Drone Obstacle Avoidance


GitHub Repository

Over a span of 10 weeks, the project focused on achieving autonomous navigation through a series of obstacles. The primary tools employed were YOLO’s deep convolutional networks for accurate symbol detection and classification, alongside the Tello SDK for precise drone control. Arrows indicate drone movement directions, with special symbols for turning around or finishing the course.


Project Subsystems


Symbol Detection and Classification

The Tello drone’s onboard camera records at 30 frames per second with a video resolution at 1280x720 pixels. A custom dataset was compiled containing approximately 1300 images of the cardinal directions and special symbols. Using CVAT, each arrow in the images was delineated with a bounding rectangle.

Symbol Detection

Employing an 80/20 train-test-split on the dataset, I trained and validated the Ultralytics YOLOv8 Detection Model on the custom dataset. The primary outcome of interest from this model was the bounding box, denoting the bottom left and top right corners (x1, y1, x2, y2) of the detected arrow or special symbol.

Symbol Detection


During real-time operation, the detection mechanism predominantly located objects rather than reliably determining their specific symbol classification. This outcome was anticipated, given YOLO’s architecture which is designed to detect objects irrespective of their orientation or position. Therefore, the principal takeaway from this trained model was the detection box rather than the classification.

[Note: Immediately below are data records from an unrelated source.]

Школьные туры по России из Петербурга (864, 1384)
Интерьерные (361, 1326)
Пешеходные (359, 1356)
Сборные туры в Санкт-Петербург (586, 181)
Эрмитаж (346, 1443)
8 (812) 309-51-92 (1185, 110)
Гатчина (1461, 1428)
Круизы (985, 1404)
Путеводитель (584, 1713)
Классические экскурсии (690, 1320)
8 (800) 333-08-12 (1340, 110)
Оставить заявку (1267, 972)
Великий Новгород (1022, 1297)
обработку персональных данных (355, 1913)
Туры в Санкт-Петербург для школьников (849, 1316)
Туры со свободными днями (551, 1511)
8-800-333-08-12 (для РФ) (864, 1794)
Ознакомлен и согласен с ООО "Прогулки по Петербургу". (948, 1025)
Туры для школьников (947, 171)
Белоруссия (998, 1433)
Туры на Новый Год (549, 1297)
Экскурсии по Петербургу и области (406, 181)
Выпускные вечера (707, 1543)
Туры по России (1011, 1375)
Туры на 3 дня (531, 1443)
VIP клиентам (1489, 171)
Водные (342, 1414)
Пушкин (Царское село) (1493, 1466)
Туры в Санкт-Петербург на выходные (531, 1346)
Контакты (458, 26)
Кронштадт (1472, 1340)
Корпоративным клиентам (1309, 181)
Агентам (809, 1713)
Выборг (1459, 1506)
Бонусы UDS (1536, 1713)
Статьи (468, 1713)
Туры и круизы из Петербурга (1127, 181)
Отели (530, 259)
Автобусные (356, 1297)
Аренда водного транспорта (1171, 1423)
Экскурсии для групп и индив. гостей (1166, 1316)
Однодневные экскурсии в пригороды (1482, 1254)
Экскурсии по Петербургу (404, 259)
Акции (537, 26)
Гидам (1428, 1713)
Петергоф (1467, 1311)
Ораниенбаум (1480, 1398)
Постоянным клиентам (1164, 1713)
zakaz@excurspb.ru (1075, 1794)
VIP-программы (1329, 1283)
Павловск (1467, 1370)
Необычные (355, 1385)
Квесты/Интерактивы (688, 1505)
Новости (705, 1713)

Creating Classification Dataset

To train the YOLO classifier, I utilized the previously trained detection model in conjunction with traditional computer vision techniques. First, the original image was inputted into the detection model. Subsequently, the resulting detection box was used to execute the OpenCV functions getPerspectiveTransform and warpPerspective to isolate and extract the portion of the original image contained within the detection box. These extracted images were then annotated and saved for training purposes.

Originally, a single classification model was used to classify the symbol, however the special symbols were consistently confused for an arrow direction. To prevent this, two separate models were trained: one for arrow classification and one for special symbol classification. To determine which model to use to classify the symbol, I looked at the ratio of width to length of the boxing box detected. The special symbols have a square-like shape with ratios between 0.8 and 1.2 whereas the arrows have a rectangular shape falling well below and well above the square-like ratio.

Classification Cascade


Arrow Classification

An 80/20 train-test-split was applied to the cropped image dataset to train and validate the YOLOv8 Classification Model for arrow directions. The model predicted class IDs representing different directions: “down” (0), “left” (1), “right” (2), and “up” (3).

Symbol Classification

Similarly, an 80/20 train-test-split was applied to the cropped image dataset to train and validate the YOLOv8 Classification Model for special symbols. The model predicted class IDs representing “star” (0) and “U Turn” (1).

Drone Control

Since the drone lacks an onboard depth sensor, all control decisions are based on the size and location of the detection box. When commanding the drone, motion in the x (+x forward), y (+y left), and z (+z up) planes is taken into consideration.

Control System Diagram


Arrow Control

Direction Control

Once a direction has been determined for each drone, the controller determines the location of the “important edge” for that specific direction, indicating how far the drone must fly to avoid the obstacle in the designated direction. Additionally, the controller calculates the area of the detection box to indicate whether it is safe to fly forward. The larger the area the closer the drone is to the obstacle.

Orthogonal Control

In addition to direction control, to ensure correct avoidance of the obstacle, the drone aligns itself to be centered on the obstacle in the plane orthogonal to the detected arrow. This part of the controller looks at the center of the detection box relative to the center of the live image center. If it is outside a tuned threshold, the drone will move to center itself in the orthogonal plane.

Arrow and orthogonal direction for drone control.


Special Symbol Control

When a special symbol is detected, the drone will center itself on the symbol and approaches within a specific distance before executing the desired action. Similar to arrow orthogonal control, this controller looks at the center of the detection box relative to the center of the live image center. If it is outside the tuned threshold in either the vertical and horizontal planes, it will move to center itself. Once the area of the of the image gets within a specific threshold the robot will execute the action linked to the specific symbol.

Special Control
(Left) Rotating 180 degrees. (Right) Flipping backwards.


** Disclaimer: When the “star” symbol is detected, and it is time to flip, the drone will confirm with the user to make sure it is safe to complete the flip.